Throughout the semester, we have discussed the fact that America is supposed to be a “racially blind” country where people are not limited or oppressed because of their skin color. Although there are many clauses and laws in place to protect and encourage this notion, racism is not blind and continues to cause conflict in our society.
America attempts to combat racism by pushing racial slurs and racism to the outskirts of society. I personally think that this is a good idea. However, it does not eliminate the racism it only removes it from the public. Racists continue to exist and oppress people by their skin color, sexual orientation, and country of origin. It may be argued that the elimination of racial slurs in conversation has given them more power. You can take a weapon away from a criminal, but don’t they continue to have the same beliefs that breaking the law is okay?

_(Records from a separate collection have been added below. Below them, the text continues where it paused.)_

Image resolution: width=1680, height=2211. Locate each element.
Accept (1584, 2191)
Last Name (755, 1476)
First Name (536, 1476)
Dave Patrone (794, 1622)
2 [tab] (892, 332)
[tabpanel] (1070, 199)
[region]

Today’s society has become too uptight regarding everyday language and has lost focus on the actual issue. We need to encourage a different way of thinking, rather than being overly concerned with the language used in everyday life. I do not think it is appropriate to ever use slurs negatively. However, I do believe that some words that may be considered slurs have evolved to take on multiple meanings.
These words are not intended to hurt anyone in particular, but it is true that they do. There are alternative words that can and should used that do not hurt. My point is that we should be less concerned with the words associated with racism and more concerned with changing the beliefs associated with those words.